Sad, indeed, but far more sad when a disciple suffers a spiritual declension and sits down “to see the end” (Matthew 26:58). Not merely an eclipse, a temporary obliteration, but the dark, dismal and final end; the end of all the hopes that came suddenly to life on that bright morning when brother Andrew cried, “We have found Him!” (John 1:41). The end of the grand adventure, the miracles, the walking and talking, the confession at Caesarea Philippi, the holy transfiguration, the intimate supper, the tender prayer, “I have prayed for you” (Luke 22:32). The end! The collapse, the defeat, the final disillusionment.
The disciple becomes a spectator of the last act in the tragedy, before the curtain rings down upon unrelieved night. In and out of the entries and passages, along the narrow streets, the dejected and desperate Peter was drawn on. Fearing to advance, and unable to retreat, his fierce love and insatiable curiosity fighting against his failing faith, he went forward. The crisis held him, compelled him to go on and “see the end.” Matthew 26 is a terrible chapter for Peter; from the 23rd verse on, he cannot get out of the story. There all his swift declensions and denials appear, until the terrible 75th verse, with its bitter tears.
First, he placed a distance between himself and his Lord. I find myself speculating about the measurement of those words, “afar off” (Matthew 26:58 KJV). How far? Then I remind myself that we do not measure spiritual distances in yards or miles, but in love and loyalties.
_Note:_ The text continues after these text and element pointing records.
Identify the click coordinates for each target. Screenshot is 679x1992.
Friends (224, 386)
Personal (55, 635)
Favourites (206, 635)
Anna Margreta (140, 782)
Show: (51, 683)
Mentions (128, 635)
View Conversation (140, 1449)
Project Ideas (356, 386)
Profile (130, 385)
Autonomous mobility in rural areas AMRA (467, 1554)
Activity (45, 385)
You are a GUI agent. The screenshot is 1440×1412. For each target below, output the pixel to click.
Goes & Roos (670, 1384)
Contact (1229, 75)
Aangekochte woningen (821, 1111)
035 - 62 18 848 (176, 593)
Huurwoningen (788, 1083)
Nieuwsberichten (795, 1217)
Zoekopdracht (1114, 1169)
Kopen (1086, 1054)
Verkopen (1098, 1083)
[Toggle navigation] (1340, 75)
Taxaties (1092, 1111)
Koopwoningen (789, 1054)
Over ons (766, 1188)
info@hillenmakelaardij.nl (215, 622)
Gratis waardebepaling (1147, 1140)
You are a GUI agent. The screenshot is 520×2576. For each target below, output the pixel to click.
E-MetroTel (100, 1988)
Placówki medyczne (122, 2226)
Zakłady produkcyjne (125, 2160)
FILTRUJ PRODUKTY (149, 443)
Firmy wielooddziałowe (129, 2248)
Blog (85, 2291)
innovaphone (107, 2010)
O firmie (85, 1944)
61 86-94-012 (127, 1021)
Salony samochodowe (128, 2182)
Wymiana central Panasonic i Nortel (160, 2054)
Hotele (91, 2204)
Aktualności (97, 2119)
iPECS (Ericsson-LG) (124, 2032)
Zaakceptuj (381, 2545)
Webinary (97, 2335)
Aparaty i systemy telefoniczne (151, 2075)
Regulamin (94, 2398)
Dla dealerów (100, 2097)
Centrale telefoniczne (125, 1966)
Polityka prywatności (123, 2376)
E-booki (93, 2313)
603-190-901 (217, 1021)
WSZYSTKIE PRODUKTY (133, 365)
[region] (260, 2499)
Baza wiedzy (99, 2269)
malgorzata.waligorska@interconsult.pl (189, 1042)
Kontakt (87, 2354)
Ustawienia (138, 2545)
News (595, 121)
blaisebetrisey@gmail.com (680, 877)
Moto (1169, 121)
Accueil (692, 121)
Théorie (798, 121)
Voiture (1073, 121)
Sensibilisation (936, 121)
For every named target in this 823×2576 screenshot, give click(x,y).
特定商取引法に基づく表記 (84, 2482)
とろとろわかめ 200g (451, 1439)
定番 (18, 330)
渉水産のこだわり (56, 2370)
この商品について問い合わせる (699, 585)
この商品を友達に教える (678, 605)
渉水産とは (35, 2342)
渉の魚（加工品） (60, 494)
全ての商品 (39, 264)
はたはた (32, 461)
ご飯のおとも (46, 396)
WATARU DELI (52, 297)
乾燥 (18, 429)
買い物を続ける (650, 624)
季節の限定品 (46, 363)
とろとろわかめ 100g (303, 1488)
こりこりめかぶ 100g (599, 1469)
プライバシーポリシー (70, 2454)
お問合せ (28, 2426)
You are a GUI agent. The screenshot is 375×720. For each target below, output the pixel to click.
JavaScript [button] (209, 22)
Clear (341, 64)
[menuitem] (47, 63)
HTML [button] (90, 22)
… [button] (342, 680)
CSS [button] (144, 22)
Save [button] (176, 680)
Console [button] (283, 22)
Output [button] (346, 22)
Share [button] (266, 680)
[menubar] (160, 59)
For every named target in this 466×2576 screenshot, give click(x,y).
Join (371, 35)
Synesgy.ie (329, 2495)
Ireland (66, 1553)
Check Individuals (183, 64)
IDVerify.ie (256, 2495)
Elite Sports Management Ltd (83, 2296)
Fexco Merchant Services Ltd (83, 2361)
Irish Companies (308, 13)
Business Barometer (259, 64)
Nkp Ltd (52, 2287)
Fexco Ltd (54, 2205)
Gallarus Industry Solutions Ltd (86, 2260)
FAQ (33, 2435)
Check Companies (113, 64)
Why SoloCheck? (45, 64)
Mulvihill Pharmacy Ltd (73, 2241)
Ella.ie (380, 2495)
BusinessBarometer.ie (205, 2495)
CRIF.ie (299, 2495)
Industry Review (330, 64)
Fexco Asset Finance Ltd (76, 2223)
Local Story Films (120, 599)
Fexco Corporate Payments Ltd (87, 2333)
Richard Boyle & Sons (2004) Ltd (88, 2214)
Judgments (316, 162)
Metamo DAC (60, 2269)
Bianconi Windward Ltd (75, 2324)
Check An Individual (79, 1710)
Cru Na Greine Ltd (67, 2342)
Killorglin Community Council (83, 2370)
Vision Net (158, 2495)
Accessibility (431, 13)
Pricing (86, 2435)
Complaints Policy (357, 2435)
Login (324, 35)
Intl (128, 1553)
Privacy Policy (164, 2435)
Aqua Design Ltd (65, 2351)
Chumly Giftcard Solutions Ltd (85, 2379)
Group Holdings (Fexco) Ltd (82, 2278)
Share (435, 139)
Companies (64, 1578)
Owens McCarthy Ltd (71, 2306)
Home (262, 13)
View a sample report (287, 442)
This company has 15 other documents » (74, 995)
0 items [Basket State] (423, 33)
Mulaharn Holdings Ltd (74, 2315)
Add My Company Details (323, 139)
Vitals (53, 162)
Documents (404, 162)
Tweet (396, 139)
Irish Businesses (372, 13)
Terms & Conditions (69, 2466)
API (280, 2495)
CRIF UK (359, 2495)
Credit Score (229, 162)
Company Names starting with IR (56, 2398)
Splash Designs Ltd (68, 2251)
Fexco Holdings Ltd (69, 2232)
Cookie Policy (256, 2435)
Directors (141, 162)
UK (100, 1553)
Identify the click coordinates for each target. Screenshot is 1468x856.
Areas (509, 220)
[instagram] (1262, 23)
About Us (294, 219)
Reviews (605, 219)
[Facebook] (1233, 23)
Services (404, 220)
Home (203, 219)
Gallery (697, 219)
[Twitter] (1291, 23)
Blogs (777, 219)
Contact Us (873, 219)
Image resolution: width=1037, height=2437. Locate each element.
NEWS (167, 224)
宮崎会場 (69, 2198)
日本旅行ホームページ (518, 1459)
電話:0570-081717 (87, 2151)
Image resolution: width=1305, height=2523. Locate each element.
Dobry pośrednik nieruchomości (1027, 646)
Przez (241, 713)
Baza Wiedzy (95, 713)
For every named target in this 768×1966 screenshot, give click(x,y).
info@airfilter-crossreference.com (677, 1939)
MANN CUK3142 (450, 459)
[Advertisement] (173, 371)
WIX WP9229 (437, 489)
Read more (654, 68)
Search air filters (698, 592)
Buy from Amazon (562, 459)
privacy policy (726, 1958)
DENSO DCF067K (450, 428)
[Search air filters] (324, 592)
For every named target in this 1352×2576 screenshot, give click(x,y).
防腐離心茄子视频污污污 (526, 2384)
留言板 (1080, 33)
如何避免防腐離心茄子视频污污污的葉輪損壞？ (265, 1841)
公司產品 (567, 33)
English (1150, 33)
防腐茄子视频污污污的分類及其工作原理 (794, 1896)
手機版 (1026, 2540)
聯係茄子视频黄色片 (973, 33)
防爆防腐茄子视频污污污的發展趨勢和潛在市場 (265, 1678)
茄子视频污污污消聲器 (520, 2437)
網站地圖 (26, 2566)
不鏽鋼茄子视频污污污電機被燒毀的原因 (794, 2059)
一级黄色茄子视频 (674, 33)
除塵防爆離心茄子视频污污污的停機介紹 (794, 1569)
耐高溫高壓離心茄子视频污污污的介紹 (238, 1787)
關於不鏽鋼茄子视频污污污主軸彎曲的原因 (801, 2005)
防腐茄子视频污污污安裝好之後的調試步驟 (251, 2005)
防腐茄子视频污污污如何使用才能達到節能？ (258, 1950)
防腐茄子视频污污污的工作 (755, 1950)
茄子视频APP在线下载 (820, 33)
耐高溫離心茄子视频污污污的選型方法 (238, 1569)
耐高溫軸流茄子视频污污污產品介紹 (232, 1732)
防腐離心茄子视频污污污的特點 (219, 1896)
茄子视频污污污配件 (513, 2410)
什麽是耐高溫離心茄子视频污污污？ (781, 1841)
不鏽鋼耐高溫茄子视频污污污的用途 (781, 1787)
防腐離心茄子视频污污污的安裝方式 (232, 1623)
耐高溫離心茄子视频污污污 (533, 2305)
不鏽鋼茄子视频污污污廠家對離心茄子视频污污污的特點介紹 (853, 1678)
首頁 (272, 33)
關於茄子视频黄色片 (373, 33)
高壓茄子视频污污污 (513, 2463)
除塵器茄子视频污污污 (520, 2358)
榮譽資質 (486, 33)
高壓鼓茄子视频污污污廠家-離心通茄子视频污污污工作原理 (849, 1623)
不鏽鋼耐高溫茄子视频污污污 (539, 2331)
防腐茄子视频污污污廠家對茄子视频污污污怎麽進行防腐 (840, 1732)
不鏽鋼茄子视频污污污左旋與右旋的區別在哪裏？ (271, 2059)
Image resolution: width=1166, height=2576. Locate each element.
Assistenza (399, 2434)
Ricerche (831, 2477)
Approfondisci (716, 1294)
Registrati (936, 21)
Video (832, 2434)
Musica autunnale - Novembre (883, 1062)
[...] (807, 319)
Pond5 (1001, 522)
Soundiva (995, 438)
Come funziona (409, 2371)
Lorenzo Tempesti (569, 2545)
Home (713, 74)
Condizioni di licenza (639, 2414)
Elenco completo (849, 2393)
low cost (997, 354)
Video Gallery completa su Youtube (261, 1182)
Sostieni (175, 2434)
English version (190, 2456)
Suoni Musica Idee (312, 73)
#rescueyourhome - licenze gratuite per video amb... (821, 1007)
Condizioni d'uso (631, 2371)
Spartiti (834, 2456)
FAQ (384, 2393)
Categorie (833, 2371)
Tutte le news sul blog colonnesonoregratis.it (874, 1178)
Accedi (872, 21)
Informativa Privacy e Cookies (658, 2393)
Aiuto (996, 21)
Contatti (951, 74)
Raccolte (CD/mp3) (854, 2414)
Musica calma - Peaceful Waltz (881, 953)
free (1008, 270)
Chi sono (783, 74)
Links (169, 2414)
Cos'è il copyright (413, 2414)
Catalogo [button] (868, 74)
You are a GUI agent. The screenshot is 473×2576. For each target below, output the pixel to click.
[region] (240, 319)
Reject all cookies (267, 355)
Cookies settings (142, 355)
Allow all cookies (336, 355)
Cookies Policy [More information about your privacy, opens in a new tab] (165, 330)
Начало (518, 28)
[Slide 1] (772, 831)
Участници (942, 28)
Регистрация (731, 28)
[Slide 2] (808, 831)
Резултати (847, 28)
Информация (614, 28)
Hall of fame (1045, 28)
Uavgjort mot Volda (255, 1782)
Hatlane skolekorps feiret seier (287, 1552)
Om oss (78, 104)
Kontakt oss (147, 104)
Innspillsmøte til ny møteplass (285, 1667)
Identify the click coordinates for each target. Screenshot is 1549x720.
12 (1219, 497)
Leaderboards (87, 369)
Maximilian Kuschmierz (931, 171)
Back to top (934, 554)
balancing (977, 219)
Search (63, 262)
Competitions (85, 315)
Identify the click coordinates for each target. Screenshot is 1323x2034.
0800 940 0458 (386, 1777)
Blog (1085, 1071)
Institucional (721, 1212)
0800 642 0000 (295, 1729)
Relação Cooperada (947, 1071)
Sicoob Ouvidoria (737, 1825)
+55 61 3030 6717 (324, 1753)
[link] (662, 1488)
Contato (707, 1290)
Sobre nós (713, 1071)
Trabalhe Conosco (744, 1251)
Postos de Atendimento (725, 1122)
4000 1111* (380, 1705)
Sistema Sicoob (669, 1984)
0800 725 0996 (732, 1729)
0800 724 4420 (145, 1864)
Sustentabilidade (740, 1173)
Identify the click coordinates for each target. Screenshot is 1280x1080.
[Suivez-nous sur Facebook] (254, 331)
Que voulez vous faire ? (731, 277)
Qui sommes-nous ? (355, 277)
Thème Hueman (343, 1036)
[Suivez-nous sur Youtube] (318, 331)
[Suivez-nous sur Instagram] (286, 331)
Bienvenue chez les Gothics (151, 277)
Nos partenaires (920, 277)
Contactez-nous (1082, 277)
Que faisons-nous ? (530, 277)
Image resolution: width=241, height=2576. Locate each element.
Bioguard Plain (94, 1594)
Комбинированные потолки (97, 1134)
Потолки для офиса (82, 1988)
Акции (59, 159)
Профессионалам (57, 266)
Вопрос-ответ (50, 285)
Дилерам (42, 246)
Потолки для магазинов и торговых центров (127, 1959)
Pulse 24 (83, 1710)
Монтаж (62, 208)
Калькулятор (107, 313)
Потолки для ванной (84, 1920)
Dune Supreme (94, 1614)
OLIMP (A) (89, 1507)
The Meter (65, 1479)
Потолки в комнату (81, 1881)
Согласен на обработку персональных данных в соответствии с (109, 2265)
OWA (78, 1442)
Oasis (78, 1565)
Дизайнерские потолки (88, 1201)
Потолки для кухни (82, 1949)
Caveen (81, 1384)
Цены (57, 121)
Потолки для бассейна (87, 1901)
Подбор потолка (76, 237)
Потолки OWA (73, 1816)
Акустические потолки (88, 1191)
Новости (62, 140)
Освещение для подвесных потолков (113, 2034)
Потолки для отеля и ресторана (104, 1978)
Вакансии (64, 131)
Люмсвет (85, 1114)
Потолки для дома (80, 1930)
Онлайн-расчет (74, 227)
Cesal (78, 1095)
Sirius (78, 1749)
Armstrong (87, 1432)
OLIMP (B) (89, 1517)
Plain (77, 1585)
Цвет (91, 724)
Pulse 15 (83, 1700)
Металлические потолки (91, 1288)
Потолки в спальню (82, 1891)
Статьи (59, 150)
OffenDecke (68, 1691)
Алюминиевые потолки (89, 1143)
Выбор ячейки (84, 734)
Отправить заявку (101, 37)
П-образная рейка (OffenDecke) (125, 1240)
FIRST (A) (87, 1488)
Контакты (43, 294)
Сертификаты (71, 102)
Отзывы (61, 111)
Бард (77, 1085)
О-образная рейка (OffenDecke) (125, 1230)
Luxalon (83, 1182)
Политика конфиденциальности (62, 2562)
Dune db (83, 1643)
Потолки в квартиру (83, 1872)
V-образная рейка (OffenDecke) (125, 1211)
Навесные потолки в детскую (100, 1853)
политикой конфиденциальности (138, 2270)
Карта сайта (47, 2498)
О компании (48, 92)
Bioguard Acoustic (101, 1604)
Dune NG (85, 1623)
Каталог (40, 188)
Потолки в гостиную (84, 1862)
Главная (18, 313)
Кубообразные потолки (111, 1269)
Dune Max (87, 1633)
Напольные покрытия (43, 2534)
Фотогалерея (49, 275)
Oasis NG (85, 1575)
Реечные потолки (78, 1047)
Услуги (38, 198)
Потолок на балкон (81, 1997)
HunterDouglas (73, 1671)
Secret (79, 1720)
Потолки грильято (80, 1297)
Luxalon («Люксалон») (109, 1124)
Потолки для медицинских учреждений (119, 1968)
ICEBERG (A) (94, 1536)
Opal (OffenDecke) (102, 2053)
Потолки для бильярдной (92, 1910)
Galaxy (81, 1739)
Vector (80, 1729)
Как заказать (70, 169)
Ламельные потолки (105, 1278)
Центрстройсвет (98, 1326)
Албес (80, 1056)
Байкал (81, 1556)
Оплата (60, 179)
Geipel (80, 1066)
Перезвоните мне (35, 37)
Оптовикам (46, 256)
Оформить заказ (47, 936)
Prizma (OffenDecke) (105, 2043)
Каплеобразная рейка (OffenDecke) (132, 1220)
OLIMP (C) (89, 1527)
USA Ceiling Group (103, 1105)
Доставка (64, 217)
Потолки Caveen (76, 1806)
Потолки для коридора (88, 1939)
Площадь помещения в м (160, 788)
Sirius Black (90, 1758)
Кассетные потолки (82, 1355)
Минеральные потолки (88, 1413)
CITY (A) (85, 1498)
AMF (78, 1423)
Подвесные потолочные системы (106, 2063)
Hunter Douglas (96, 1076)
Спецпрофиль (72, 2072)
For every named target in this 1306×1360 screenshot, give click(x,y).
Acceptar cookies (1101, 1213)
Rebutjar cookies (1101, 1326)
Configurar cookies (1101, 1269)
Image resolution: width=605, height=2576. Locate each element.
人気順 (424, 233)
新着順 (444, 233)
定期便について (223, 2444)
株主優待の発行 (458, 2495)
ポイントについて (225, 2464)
How far is it from the embittered heart of a loveless husband to the empty heart of the disappointed wife?
Was it the second step in the disciple’s collapse when he “went in” (Matt. 26:58 KJV) among the enemies of Jesus? Gripped in a dreadful reaction of despair, he went into dangerous company as he joined the coldly hostile crowd. Christians cannot be neutral. When we are told that he “sat down,” we realize that his convictions are lost in the crowd.
It was nearly the end of Peter. The love of Christ saved this man—the love that knows no end. The love of Christ will save you and me. Indeed, I have no other hope, have you? The end? Not the end of Jesus, but the end of a chapter in a disciple’s weakness, and the beginning of an experience which enables us to bow our heads for his apostolic blessing: “Receiving the end of your faith, even the salvation of your souls” (1 Peter 1:9 KJV).